Brano da leggere:

La ragione vera è che Israele era in un vicolo cieco; per quanti massacri facesse, più fronti apriva e meno ne veniva a capo; si profilava un’umiliante sconfitta e, con essa, la fine di Netanyahu e del blocco di potere attorno a lui. Approfittando delle trattative in corso fra USA e Iran, e con l’assenso dell’Amministrazione americana che ha fornito l’indispensabile Intelligence satellitare, Sigint ed Elint, sostegno logistico e copertura, Israele ha attaccato l’Iran con l’obiettivo di provocare un regime-change che chiudesse definitivamente la partita. Lo stesso Netanyahu l’ha dichiarato da subito, imitato da Trump che ha vaneggiato di un “MIGA” (Make Iran Great Again) dopo un cambio di regime. Grazie al gioco di sponda americano (era in programma una tornata di negoziati in Oman strumentalmente definita decisiva), la sorpresa c’è stata (Trump avrebbe preferito un accordo - beninteso, alle sue condizioni - ma ha pensato che la pressione militare avrebbe costretto Teheran a cedere), ma le cose sono andate diversamente.

Voci sulla ricerca di parole e di elementi:
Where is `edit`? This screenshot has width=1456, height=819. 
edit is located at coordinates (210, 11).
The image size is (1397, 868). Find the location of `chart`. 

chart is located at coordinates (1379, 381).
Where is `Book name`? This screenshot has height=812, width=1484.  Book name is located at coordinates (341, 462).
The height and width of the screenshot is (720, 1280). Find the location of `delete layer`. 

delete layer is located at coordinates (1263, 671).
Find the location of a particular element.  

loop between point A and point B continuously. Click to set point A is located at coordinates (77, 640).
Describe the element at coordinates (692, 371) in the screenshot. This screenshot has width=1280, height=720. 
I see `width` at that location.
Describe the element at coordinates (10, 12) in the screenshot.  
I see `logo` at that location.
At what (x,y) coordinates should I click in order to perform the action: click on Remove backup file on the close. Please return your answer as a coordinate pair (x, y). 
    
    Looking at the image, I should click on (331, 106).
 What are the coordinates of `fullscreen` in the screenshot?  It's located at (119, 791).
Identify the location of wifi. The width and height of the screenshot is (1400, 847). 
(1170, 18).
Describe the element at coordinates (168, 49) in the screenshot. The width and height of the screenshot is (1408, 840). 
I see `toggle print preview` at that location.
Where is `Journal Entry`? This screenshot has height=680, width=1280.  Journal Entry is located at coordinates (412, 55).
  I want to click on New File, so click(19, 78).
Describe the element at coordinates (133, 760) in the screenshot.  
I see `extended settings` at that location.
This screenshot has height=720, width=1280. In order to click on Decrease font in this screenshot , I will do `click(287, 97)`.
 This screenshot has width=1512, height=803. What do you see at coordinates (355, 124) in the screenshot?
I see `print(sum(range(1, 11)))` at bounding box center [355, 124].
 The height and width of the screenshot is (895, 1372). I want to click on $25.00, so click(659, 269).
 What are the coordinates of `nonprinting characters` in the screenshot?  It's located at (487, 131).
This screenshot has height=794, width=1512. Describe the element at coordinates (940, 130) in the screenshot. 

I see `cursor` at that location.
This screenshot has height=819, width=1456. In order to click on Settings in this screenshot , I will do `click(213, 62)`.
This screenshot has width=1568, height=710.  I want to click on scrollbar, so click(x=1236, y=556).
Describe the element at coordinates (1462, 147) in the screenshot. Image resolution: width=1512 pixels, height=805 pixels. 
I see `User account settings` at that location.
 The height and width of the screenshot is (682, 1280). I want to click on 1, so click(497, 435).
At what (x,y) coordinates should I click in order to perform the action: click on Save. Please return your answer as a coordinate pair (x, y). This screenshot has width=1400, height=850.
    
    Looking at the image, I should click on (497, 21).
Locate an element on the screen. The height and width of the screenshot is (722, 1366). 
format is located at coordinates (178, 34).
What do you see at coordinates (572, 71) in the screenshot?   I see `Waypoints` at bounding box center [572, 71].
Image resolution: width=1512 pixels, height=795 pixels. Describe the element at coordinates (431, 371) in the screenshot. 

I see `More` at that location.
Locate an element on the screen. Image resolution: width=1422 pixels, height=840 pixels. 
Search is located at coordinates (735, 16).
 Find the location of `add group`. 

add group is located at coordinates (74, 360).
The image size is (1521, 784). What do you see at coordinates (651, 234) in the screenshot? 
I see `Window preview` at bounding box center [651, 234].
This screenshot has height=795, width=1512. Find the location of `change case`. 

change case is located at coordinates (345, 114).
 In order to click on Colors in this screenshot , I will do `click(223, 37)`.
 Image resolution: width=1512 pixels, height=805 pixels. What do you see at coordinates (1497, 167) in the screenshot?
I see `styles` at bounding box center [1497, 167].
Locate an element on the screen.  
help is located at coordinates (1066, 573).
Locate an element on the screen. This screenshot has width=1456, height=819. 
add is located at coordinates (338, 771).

Consegna: Per favore, indica in quale paese era in programma una tornata di negoziati secondo il brano su Israele e Iran. Le voci provengono da un'altra fonte.

Risposta completa: In Oman.